Rationale: Pulmonary arterial hypertension (PAH) is a rare progressive pulmonary vascular disorder associated with vascular remodeling and right heart failure. Vascular remodeling involves numerous signaling cascades governing pulmonary arterial smooth muscle cell (PASMC) proliferation, migration and differentiation. Glycogen synthase kinase 3beta (GSK3 beta) is a serine/threonine kinase and can act as a downstream regulatory switch for numerous signaling pathways.
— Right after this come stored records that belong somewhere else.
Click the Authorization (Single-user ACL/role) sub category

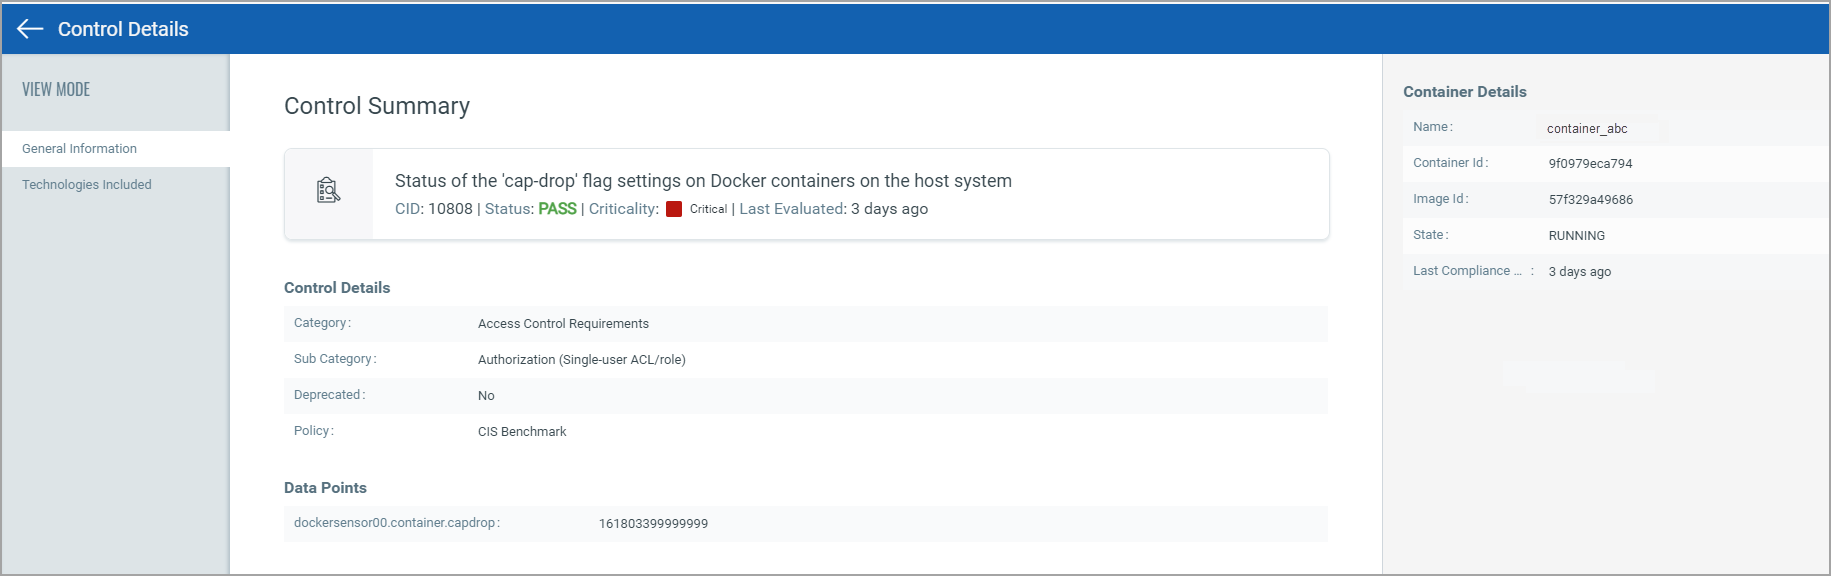click(581, 360)
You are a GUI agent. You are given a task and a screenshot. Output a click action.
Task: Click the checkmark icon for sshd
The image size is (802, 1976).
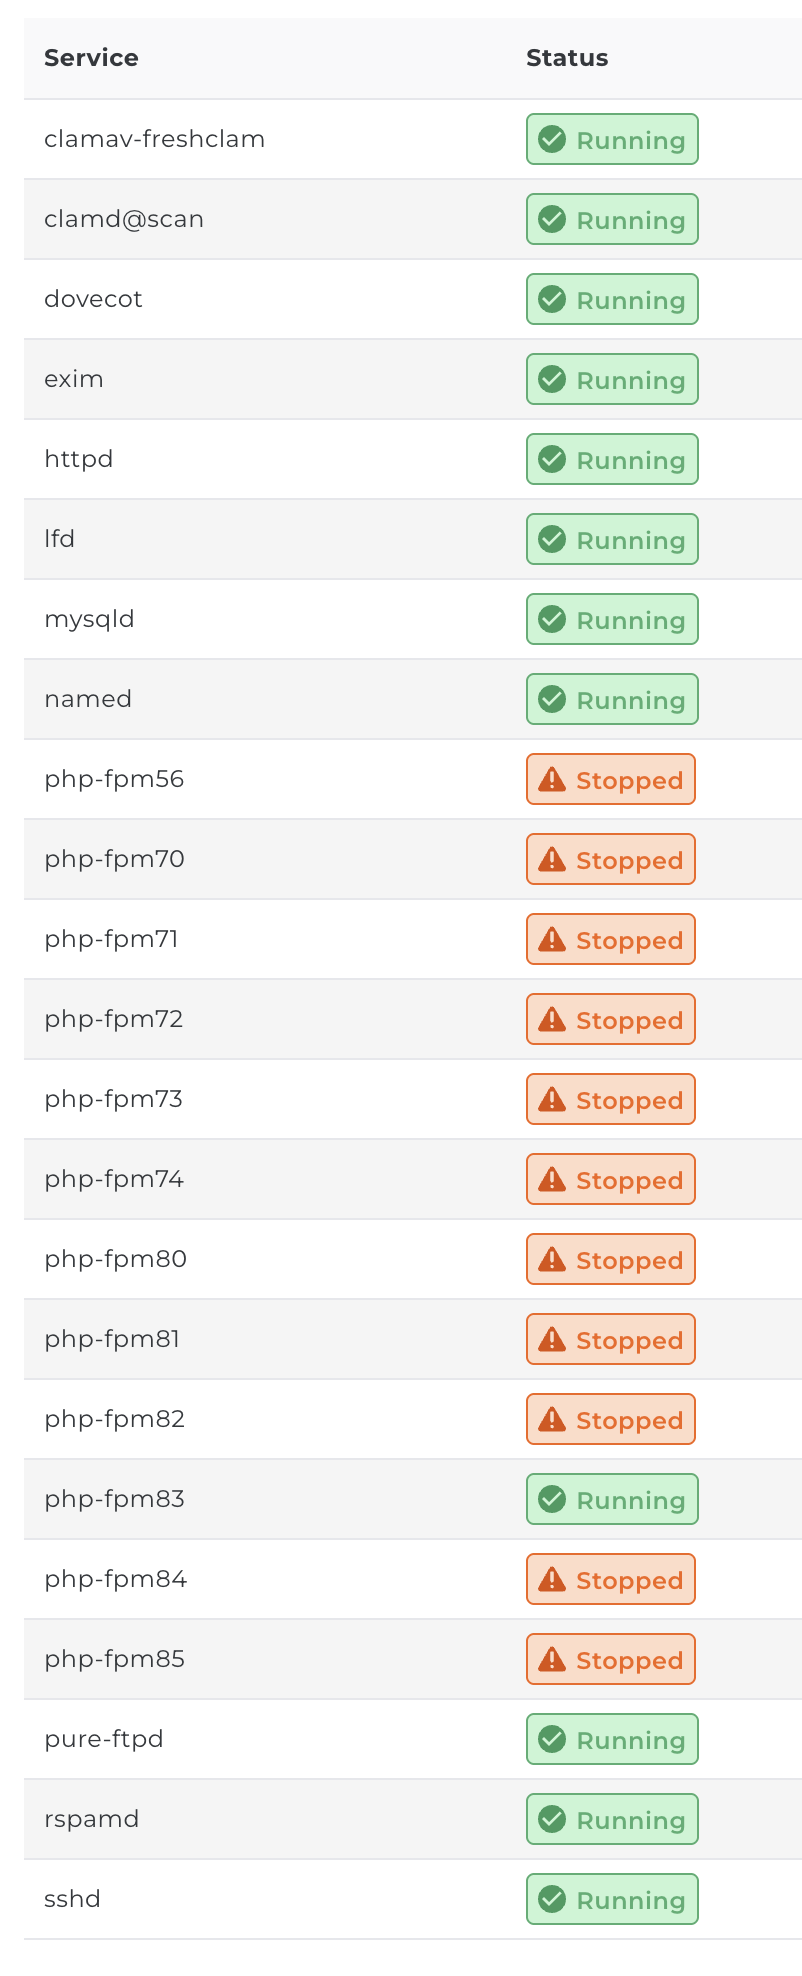(x=552, y=1899)
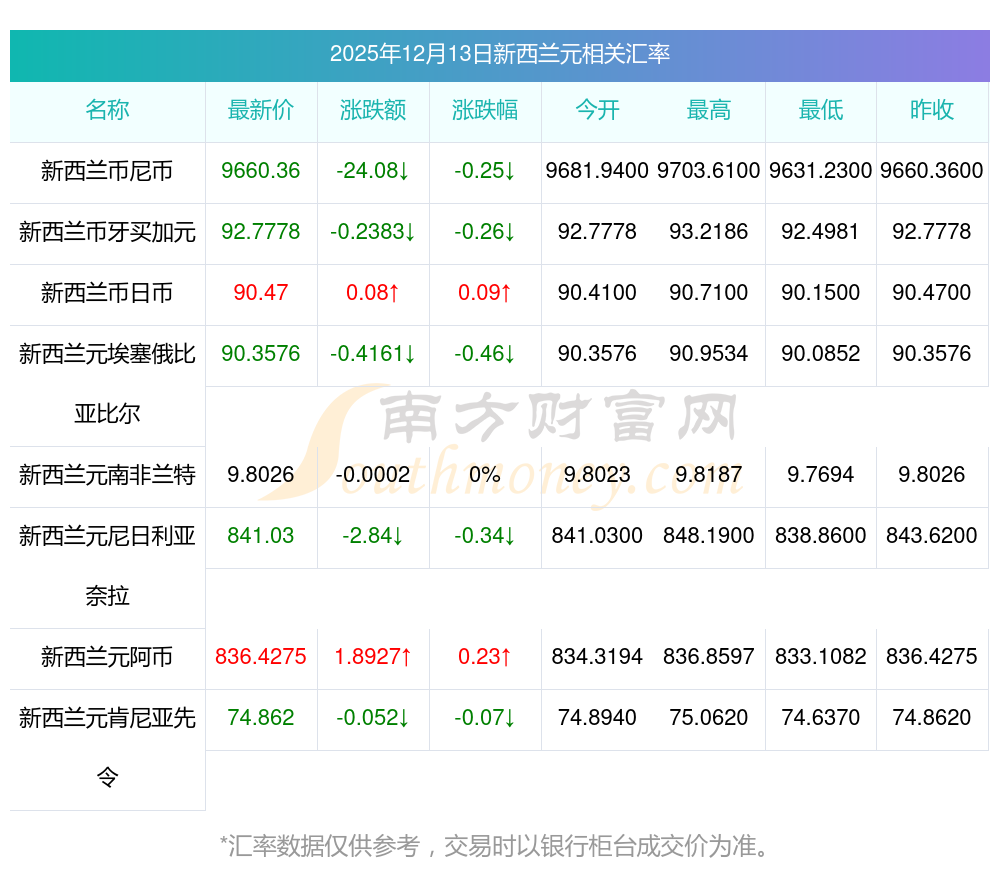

Hence, we hypothesized that GSK3 beta plays a crucial role in pulmonary vascular remodeling. Methods: All experiments were done with lung tissue or isolated PASMCs in a well-established monocrotaline (MCT)-induced PAH rat model. The mRNA expression of Wnt ligands (Wnt1, Wnt3a, Wnt5a), upstream Wnt signaling regulator genes (Frizzled Receptors 1, 2 and secreted Frizzled related protein sFRP-1) and canonical Wnt intracellular effectors (GSK3 beta, Axin1) were assessed by real-time polymerase chain reaction and protein levels of GSK3 beta, phospho-GSK3 beta (ser 9) by western blotting and localization by immunohistochemistry. The role of GSK3 beta in PASMCs proliferation was assessed by overexpression of wild-type GSK3 beta (WT) and constitutively active GSK3 beta S9A by [3H]-thymidine incorporation assay. Results: Increased levels of total and phosphorylated GSK3 beta (inhibitory phosphorylation) were observed in lungs and PASMCs isolated from MCT-induced PAH rats compared to controls. Further, stimulation of MCT-PASMCs with growth factors induced GSK3 beta inactivation. Most importantly, treatment with the PDGFR inhibitor, Imatinib, attenuated PDGF-BB and FCS induced GSK3 beta phosphorylation. Increased expression of GSK3 beta observed in lungs and PASMC isolated from MCT-induced PAH rats was confirmed to be clinically relevant as the same observation was identified in human iPAH lung explants. Overexpression of GSK3 beta significantly increased MCT-PASMCs proliferation by regulating ERK phosphorylation. Constitutive activation of GSK3 beta (GSK3 beta S9A, 9th serine replaced to alanine) inhibited MCT-PASMCs proliferation by decreasing ERK phosphorylation. Conclusion: This study supports a central role for GSK3 beta in vascular remodeling processes and suggests a novel therapeutic opportunity for the treatment of PAH.